Specializes in CCU, SICU, CVSICU, Precepting & Teaching.
Do nothing, don't acknowledge them, and you will suffer. Assert yourself, put them on notice, and you will suffer. It could go as far as you eventually losing your job. This generalized childish behavior is one reason why women have a hard time gaining respect in the professional work place.

The reason women have a hard time gaining respect in the professional work place is because other women don't respect them. While I agree that the behavior described by the OP was childish and unprofessional, misogyny won't make anything any better.

Specializes in CCU, SICU, CVSICU, Precepting & Teaching.
All this because the OP doesn't like the look on someone's face?

I have a mouth that naturally turns down at the corners ... I've been told that I look unfriendly, stern or angry when all that's really going on is that I'm not smiling at that particular moment. (It's hilarious because, on the job, I'm a marshmallow - dancing all around O'Houlihan's barn to stay non-confrontational.)

Does that make me rude?

All this because the OP doesn't like the look on someone's face . . . which is just as childish as the behavior he described.

Specializes in Hospice.
All this because the OP doesn't like the look on someone's face . . . which is just as childish as the behavior he described.

Yep, but ... oh, well. It took me years to get over my "Please like me" neurosis. As it is, I'm still criticized (good naturedly) by one co-worker for being too nice.

Still, it bugs me that, according to the majority of opinion in this thread, it seems that now we have to practice good eye control and phoney smiles in order to be acceptable co-workers.

Kind of reminds me of the old dating manuals from the fifies, when women were encouraged to smile a lot and pretend to be interested in sports or cars or whatever in the interests of "catching a man".

Hmmm ... come to think of it ...:unsure:

Specializes in Geriatrics, Pediatrics, Vents, Trachs.
Sometimes I have found that people just are not the best communicators and generally interact in a aggressive manner just because this is who they are as a person it's not personal. Other times some people just don't care and will be aggressive and interact inappropriate even with intervention and redirection.

Tasks to carry out ::
**a.** Duplicate the portion of the forum thread on coworker behavior between "Yep, but ..." and "be acceptable co-workers.", inclusive.
**b.** Go on with the forum thread on coworker behavior from the point where it stops.

Collected data entries ::

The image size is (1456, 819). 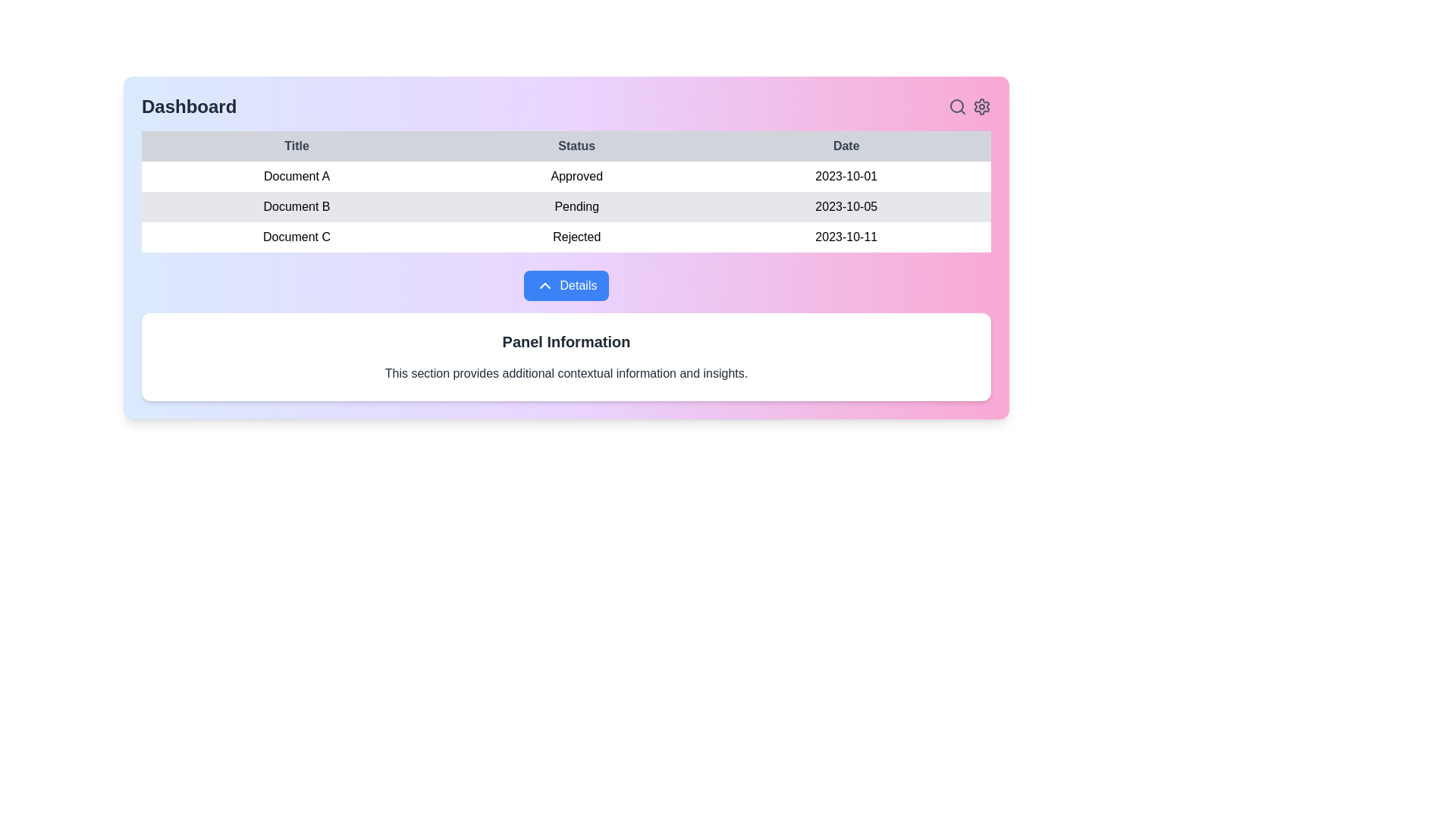 I want to click on the text label displaying 'Document C' in the first column of the third row of the table, which identifies the item, so click(x=297, y=237).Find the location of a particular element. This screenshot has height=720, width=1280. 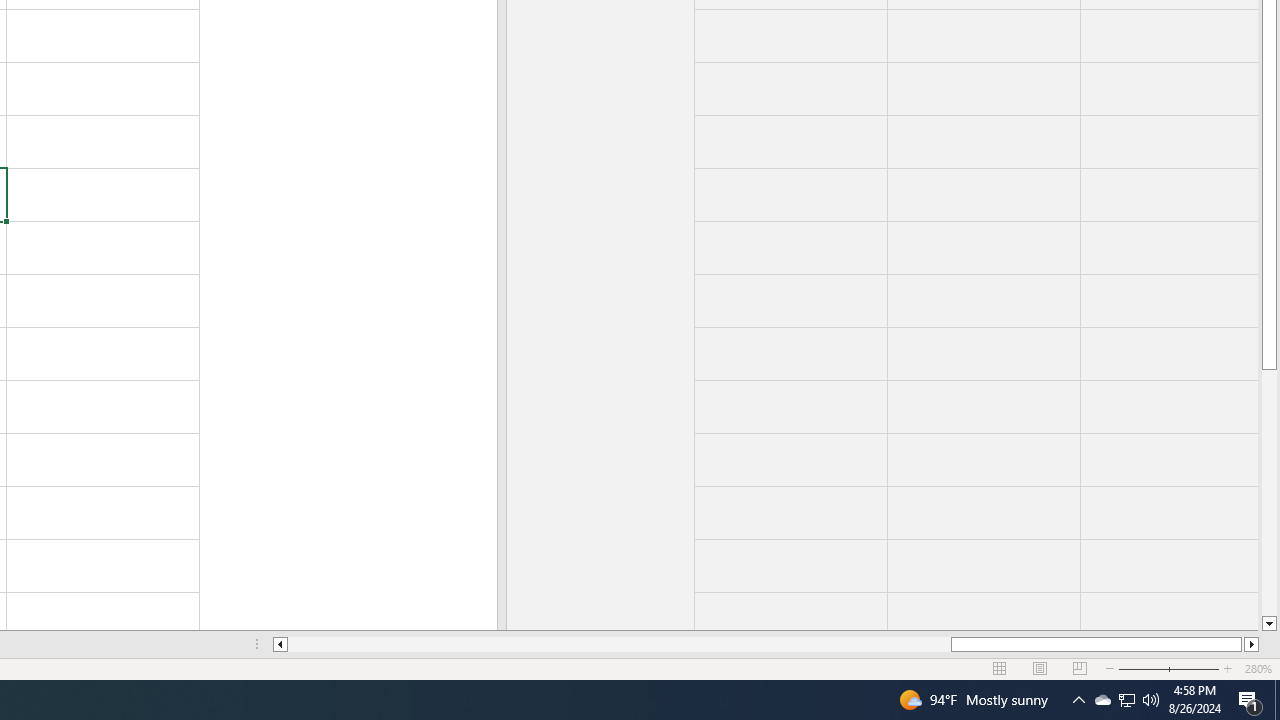

'Page Layout' is located at coordinates (1040, 669).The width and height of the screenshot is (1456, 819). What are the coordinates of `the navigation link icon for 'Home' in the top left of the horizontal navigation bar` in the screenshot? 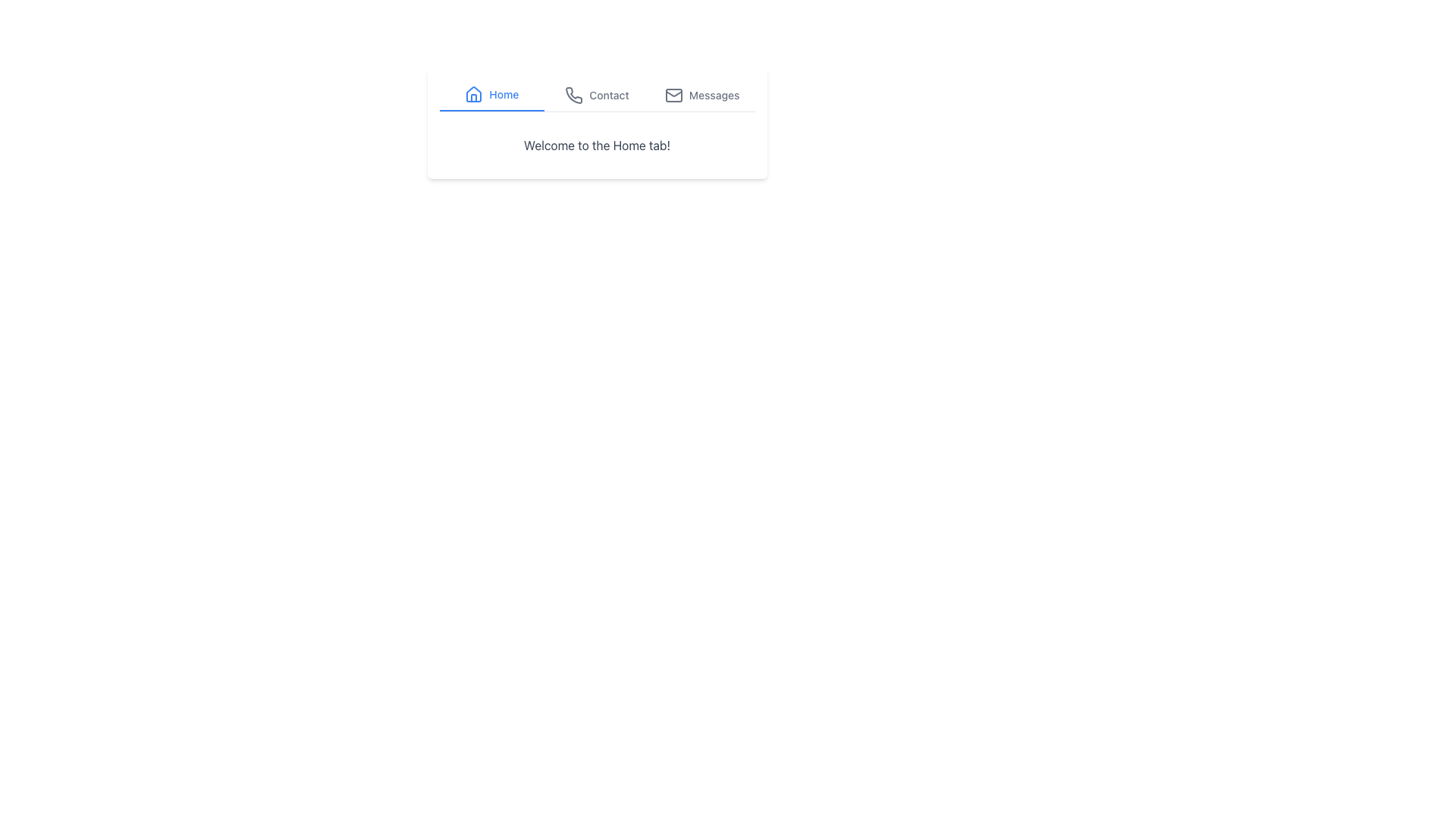 It's located at (491, 94).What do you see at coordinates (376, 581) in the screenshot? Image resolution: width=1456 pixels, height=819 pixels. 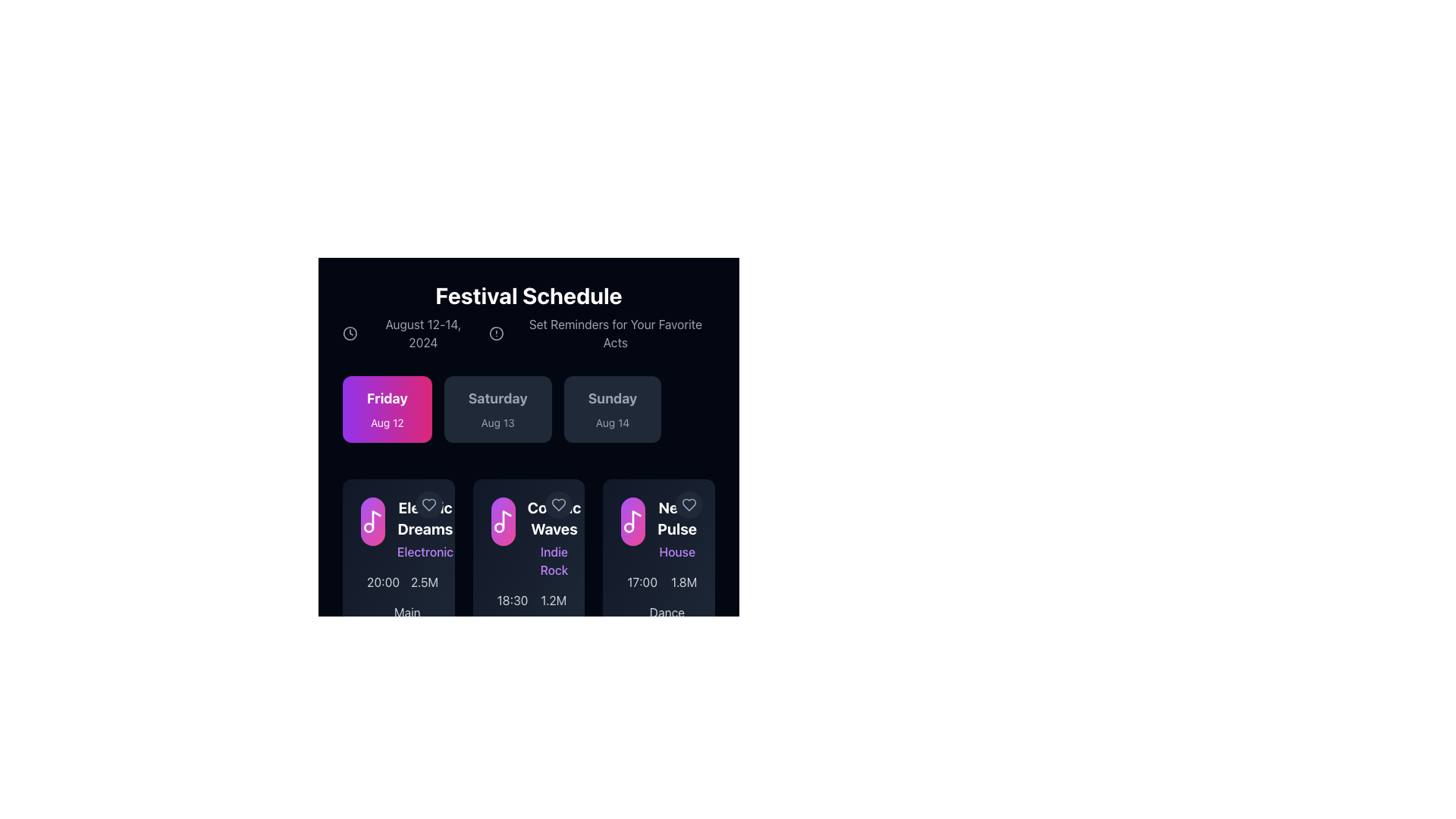 I see `time information displayed as '20:00' in light gray color, located next to the clock icon in the leftmost card of the grid layout` at bounding box center [376, 581].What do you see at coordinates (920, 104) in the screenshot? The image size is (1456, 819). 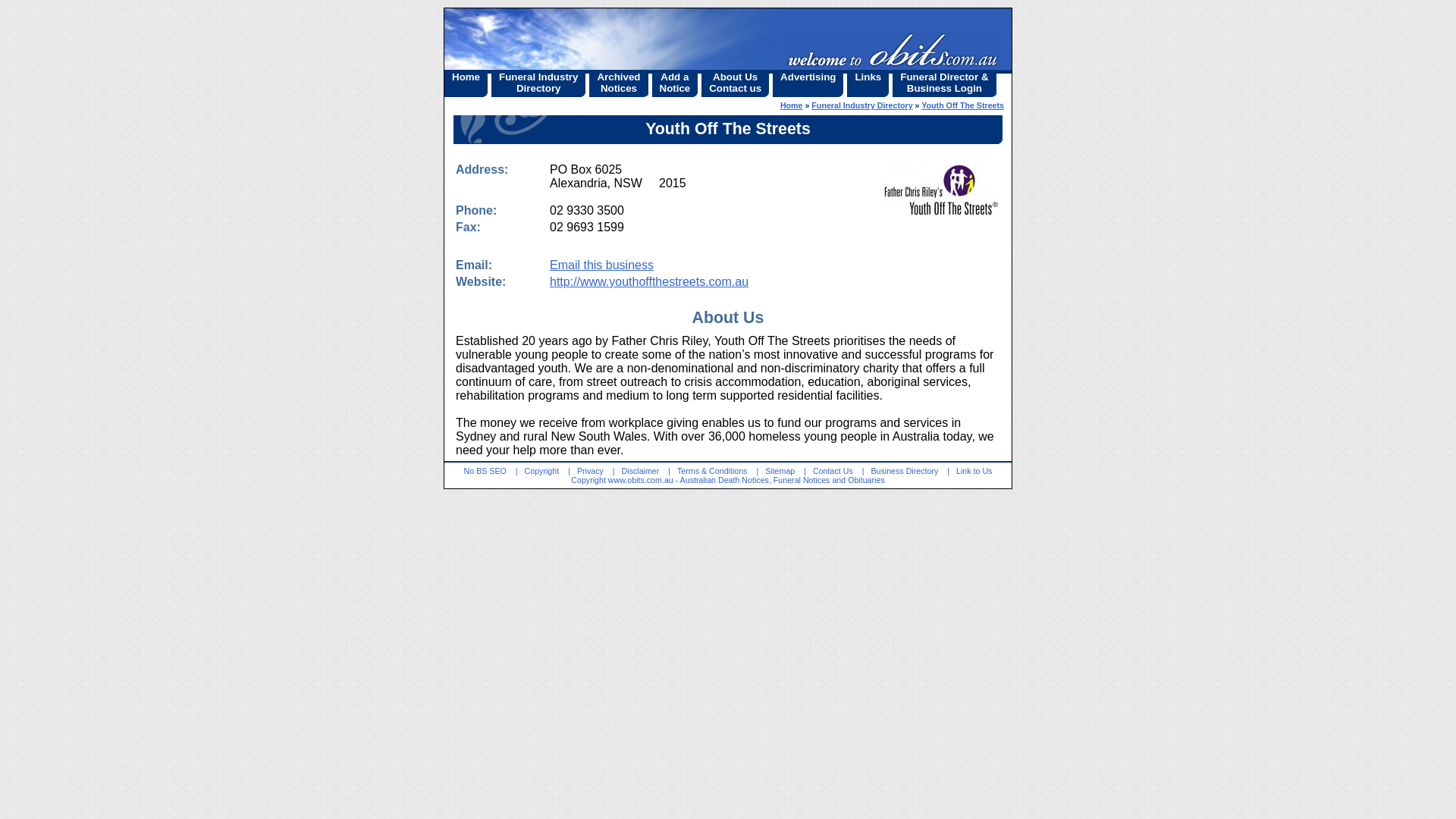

Responses by item number ::
**a.**
Yep, but ... oh, well. It took me years to get over my "Please like me" neurosis. As it is, I'm still criticized (good naturedly) by one co-worker for being too nice.

Still, it bugs me that, according to the majority of opinion in this thread, it seems that now we have to practice good eye control and phoney smiles in order to be acceptable co-workers.

**b.**
-Dustin

Yeah, ah, but they started off cool with me. Very friendly & informative...

Specializes in Geriatrics, Pediatrics, Vents, Trachs.
All this because the OP doesn't like the look on someone's face?

I have a mouth that naturally turns down at the corners ... I've been told that I look unfriendly, stern or angry when all that's really going on is that I'm not smiling at that particular moment. (It's hilarious because, on the job, I'm a marshmallow - dancing all around O'Houlihan's barn to stay non-confrontational.)

Does that make me rude?

i don't like the look on their face when it's directed at me for no apparent reason. If I did something to them to make them all of a sudden not like me, then let me know. Don't walk around mean mugging me, especially at work. I understand that not everyone has to like everybody else, but for the sake of your job, which requires teamwork, then we should leave our attitudes at the door. And I'm sure their eyes aren't rolling because they can't help it, like your mouth, unfortunately

i don't like the look on their face when it's directed at me for no apparent reason. If I did something to them to make them all of a sudden not like me, then let me know. Don't walk around mean mugging me, especially at work. I understand that not everyone has to like everybody else, but for the sake of your job, which requires teamwork, then we should leave our attitudes at the door. And

I'm sure their eyes aren't rolling because they can't help it, like your mouth, unfortunately

hmmm.... now we may be seeing the genesis of your problem!